Exercise brief - Sort through the data and copy the lines holding the word "Refresh".
Data shown Start Marker
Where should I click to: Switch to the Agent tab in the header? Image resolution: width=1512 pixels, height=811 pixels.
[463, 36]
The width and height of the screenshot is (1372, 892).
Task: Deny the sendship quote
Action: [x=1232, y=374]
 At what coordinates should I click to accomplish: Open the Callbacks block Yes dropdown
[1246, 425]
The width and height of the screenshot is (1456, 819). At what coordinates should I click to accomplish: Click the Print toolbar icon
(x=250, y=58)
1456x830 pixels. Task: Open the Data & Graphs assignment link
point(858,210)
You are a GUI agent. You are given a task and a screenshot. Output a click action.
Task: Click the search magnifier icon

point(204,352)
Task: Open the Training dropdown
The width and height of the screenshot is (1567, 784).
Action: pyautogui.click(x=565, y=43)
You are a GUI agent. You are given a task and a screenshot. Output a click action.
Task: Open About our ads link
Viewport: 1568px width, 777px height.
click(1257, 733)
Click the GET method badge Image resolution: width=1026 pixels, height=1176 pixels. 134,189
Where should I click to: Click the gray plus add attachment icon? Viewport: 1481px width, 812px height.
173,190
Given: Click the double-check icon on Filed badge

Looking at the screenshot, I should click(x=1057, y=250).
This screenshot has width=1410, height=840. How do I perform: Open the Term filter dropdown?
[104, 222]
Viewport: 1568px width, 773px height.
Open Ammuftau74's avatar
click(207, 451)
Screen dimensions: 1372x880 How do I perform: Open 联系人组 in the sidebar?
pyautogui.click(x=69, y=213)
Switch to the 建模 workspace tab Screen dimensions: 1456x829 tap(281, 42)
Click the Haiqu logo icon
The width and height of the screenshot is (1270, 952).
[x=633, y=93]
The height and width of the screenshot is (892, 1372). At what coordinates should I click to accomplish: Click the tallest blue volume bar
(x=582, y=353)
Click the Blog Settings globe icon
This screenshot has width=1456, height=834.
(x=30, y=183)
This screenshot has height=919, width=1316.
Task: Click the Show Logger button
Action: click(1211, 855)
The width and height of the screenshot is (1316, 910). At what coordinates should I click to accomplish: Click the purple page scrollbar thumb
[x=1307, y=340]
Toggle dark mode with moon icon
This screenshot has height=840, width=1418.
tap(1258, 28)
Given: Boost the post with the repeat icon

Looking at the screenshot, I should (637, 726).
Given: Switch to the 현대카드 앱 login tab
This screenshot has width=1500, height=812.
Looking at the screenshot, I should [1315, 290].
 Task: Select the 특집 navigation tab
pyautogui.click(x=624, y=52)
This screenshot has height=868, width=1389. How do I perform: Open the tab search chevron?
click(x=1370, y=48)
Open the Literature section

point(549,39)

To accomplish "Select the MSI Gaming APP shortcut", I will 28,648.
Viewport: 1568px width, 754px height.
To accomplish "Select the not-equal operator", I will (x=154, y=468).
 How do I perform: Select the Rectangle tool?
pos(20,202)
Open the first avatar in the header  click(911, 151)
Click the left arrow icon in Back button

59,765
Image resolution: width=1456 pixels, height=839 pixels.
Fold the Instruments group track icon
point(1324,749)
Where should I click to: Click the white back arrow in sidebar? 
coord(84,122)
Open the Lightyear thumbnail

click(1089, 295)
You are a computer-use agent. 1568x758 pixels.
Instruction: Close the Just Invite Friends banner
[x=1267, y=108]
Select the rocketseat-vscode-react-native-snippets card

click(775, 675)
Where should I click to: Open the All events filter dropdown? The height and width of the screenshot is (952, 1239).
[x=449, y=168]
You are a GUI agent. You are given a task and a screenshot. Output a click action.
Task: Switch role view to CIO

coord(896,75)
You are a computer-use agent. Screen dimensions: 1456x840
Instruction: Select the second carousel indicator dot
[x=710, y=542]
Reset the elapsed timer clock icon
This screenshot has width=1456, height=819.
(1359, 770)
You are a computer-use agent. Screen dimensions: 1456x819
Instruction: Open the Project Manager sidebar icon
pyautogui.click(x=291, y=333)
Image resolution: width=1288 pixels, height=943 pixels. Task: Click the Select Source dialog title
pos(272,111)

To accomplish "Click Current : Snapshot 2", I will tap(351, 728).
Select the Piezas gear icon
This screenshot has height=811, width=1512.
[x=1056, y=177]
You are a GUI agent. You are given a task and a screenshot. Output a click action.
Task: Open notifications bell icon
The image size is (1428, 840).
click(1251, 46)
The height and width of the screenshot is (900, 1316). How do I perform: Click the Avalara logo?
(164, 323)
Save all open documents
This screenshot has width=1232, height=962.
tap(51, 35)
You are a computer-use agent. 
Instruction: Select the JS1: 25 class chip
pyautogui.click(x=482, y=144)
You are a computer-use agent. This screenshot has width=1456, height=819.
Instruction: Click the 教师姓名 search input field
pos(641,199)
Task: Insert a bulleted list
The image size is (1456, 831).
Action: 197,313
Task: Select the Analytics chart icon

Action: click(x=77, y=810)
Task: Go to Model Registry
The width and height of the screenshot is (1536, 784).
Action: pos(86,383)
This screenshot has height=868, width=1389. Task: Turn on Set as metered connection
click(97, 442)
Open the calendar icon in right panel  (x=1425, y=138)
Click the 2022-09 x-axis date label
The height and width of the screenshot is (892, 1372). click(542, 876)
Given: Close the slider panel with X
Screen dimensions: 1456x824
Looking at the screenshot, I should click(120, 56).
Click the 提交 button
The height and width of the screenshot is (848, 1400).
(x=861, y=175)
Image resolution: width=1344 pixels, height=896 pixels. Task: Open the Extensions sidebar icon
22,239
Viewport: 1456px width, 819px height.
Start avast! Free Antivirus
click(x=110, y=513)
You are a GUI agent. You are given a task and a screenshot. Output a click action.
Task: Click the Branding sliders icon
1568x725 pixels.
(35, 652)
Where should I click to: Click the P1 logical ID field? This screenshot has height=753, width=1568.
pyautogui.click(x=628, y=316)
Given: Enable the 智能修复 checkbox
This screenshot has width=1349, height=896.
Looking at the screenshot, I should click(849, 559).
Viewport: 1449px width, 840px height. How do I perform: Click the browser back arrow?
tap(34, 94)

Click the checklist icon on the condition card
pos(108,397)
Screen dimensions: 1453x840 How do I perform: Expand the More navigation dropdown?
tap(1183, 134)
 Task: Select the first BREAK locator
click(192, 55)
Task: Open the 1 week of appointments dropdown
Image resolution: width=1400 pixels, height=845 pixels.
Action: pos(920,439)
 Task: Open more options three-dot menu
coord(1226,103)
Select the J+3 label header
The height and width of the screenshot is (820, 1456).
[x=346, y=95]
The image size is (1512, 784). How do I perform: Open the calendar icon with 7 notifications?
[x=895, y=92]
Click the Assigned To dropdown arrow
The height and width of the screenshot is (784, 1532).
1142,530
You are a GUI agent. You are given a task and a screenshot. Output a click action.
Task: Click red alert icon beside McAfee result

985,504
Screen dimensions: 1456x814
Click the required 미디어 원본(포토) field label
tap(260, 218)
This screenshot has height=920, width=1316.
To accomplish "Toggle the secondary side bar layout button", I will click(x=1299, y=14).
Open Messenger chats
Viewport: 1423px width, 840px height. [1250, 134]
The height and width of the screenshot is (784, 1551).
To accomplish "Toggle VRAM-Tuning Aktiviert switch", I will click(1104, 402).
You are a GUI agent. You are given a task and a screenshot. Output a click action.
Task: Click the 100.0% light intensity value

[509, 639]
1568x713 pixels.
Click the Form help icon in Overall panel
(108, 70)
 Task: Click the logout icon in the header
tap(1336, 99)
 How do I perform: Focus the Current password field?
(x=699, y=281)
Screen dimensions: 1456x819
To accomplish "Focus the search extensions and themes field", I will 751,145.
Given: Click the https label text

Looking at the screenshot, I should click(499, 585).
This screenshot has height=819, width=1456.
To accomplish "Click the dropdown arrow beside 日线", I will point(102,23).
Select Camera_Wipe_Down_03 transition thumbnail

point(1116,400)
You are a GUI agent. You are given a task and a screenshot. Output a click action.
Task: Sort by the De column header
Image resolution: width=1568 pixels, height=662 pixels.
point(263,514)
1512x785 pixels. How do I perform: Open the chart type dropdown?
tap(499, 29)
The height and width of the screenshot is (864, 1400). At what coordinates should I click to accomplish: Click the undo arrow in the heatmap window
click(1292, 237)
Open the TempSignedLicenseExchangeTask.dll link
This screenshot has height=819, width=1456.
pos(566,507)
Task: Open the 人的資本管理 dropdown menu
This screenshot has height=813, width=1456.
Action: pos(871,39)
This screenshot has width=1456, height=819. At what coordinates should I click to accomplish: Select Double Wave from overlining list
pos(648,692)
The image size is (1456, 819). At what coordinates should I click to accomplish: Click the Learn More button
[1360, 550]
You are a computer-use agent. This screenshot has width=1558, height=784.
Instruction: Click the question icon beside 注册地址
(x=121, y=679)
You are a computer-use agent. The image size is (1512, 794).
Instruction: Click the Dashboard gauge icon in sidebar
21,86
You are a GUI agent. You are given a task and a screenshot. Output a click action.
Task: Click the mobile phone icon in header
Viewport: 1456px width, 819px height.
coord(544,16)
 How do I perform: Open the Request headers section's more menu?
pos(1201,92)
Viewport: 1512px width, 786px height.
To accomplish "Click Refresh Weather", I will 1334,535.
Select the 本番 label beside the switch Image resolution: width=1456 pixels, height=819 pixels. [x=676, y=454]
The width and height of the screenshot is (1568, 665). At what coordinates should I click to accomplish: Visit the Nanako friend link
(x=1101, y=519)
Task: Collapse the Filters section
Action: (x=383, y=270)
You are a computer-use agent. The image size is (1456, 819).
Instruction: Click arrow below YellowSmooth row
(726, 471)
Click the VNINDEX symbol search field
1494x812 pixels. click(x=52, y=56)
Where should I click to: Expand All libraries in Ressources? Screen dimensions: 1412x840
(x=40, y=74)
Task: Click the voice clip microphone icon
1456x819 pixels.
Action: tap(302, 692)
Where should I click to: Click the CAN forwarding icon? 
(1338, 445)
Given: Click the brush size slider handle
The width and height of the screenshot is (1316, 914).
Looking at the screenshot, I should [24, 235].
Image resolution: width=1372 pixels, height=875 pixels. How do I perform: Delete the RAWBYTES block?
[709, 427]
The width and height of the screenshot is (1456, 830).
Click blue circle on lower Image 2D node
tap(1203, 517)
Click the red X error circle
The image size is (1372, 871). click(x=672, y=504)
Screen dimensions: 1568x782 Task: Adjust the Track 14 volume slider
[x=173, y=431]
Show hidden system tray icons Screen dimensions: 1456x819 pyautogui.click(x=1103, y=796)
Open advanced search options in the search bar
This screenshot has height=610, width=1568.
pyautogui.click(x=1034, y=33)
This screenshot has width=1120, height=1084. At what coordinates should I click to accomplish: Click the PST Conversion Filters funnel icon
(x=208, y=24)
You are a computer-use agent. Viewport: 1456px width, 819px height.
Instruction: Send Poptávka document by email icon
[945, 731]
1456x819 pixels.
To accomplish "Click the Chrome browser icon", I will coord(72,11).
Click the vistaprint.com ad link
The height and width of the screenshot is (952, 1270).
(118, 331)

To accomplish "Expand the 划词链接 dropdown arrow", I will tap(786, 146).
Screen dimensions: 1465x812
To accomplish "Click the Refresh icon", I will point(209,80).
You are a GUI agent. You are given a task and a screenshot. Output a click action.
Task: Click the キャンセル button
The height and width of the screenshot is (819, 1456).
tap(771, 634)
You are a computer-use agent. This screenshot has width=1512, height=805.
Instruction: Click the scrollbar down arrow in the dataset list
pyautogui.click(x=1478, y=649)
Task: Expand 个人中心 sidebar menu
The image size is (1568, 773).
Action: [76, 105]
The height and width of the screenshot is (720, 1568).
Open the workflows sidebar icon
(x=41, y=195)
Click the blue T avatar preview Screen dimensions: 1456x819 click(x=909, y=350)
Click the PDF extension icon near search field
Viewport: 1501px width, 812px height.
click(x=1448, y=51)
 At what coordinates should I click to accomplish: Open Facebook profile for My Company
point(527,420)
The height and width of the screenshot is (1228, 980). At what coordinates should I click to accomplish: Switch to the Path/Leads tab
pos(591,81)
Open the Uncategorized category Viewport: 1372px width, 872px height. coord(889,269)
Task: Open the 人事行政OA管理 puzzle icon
Data shown End Marker
Solution -
To accomplish "Click Refresh Weather", I will 1334,535.
To accomplish "Click the Refresh icon", I will point(209,80).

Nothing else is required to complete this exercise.